2.1. Conversion into Shares. (a) Mandatory Conversion. In the event that the Borrower has consummated an IPO on or prior to January 1, 2005, the Debt shall be converted into such number of fully paid and non-assessable shares of common stock plus such other securities as are offered in the IPO (the “Units”) as is determined by dividing: (x) $245,000 by (y) the initial public offering price of one Unit as specified in the final prospectus with respect to such offering (subject to adjustment as provided in Section 2.1(c) hereof) (the “Mandatory Conversion Price”).
(b) Optional Conversion. In the event that the Borrower has not consummated the IPO on or before January 1, 2005, at the option of the Holder of this Note and at any time thereafter, the Debt shall be convertible into such number of fully paid and non-assessable shares of the Borrower’s common stock, no par value per share (the “Common Stock”) as is determined by dividing: (x) $245,000 by (y) $1.00 (assuming total fully-diluted capital stock issued and outstanding of 1.2 million shares prior to any new round of financing and subject to adjustment based upon the actual fully-diluted issued and outstanding share capital in the event the Borrower has not completed a recapitalization to reduce the total fully-diluted issued and outstanding share capital to said 1.2 million shares and further subject to adjustment as provided in Section 2.1(c) hereof) (the “Optional Conversion Price”). As used herein, “Shares” shall mean, as applicable, the Units or the Common Stock issuable upon the conversion of this Note.

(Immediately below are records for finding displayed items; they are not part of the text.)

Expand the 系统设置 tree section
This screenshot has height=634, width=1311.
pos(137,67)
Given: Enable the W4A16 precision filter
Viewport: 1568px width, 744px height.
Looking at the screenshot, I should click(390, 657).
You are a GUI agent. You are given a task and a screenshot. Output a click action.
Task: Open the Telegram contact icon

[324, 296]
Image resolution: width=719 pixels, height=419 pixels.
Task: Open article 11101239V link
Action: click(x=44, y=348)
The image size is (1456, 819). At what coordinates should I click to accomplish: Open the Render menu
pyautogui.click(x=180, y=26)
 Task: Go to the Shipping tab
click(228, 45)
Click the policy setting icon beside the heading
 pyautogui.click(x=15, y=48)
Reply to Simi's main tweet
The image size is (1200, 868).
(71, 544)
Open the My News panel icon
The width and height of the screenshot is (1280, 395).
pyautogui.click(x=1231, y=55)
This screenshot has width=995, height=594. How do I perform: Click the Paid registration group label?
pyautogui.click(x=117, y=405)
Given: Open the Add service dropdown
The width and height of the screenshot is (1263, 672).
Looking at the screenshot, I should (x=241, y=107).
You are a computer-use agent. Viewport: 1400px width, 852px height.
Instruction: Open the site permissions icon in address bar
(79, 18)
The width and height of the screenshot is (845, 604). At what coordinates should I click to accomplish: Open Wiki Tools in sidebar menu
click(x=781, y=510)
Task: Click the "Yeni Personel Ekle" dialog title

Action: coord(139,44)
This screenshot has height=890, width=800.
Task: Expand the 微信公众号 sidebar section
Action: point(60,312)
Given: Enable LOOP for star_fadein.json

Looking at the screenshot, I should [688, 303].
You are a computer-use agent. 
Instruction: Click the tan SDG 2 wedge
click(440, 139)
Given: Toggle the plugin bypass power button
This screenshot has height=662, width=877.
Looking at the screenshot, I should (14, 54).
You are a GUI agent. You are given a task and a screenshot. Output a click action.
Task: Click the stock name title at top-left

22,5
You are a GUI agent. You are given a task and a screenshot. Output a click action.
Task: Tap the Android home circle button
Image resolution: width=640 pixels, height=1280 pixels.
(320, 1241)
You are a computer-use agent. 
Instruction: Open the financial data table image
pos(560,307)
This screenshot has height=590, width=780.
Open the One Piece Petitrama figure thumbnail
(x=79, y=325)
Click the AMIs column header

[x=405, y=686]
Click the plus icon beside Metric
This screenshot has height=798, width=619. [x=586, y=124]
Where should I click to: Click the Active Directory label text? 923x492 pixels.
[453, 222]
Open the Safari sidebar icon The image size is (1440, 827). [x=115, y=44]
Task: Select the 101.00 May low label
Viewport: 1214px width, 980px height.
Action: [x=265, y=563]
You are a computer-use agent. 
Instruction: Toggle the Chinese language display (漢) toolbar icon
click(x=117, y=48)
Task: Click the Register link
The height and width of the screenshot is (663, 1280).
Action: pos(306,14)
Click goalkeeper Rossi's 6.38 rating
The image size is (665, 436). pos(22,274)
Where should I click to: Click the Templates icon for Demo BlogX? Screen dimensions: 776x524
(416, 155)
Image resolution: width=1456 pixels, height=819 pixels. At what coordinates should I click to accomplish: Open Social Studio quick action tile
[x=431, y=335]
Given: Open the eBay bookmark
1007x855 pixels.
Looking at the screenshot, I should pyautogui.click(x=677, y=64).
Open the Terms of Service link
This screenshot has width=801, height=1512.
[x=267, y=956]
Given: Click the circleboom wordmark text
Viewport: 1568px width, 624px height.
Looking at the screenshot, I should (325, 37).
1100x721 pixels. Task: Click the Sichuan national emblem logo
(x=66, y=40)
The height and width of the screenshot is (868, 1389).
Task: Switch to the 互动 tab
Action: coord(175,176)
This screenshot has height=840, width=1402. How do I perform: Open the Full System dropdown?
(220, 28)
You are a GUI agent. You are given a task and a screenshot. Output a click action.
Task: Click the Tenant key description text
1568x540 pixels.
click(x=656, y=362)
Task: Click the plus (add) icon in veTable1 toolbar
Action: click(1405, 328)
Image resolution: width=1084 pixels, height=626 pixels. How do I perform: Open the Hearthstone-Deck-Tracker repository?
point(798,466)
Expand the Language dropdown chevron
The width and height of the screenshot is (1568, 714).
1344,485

(c) The Term “Conversion Price” shall mean the Mandatory Conversion Price or the Optional Conversion Price, as applicable. The term “Conversion Date” shall mean the date of mandatory conversion pursuant to Section 2(a) or the date of optional conversion pursuant to Section 2(b) as the case may be. The Conversion Price and number and kind of shares or other securities to be issued upon conversion determined pursuant to Section 2.1(a) and 2.1(b), shall be subject to adjustment from time to time upon the happening of certain events while this conversion right remains outstanding, as follows:
(i) Merger, Sale of Assets, etc. If the Borrower at any time shall consolidate with or merge into or sell or convey all or substantially all its assets to any other corporation, this Note shall thereafter evidence the right to purchase such number and kind of shares or other securities and property as would have been issuable or distributable on account of such consolidation, merger, sale or conveyance, upon or with respect to the securities subject to the conversion or purchase right immediately prior to such consolidation, merger, sale or conveyance. The foregoing provision shall similarly apply to successive transactions of a similar nature by any such successor or purchaser. Without limiting the generality of the foregoing, the anti-dilution provisions of this Section 2.1(c) shall apply to such securities of such successor or purchaser after any such consolidation, merger, sale or conveyance. Borrower shall not consolidate with or merge into another Person (other than a merger or consolidation in which Borrower is the surviving entity and the holders of the equity securities of Borrower own beneficially more than 80% of the equity securities of the surviving entity) or sell or convey all or substantially all of its assets to another Person.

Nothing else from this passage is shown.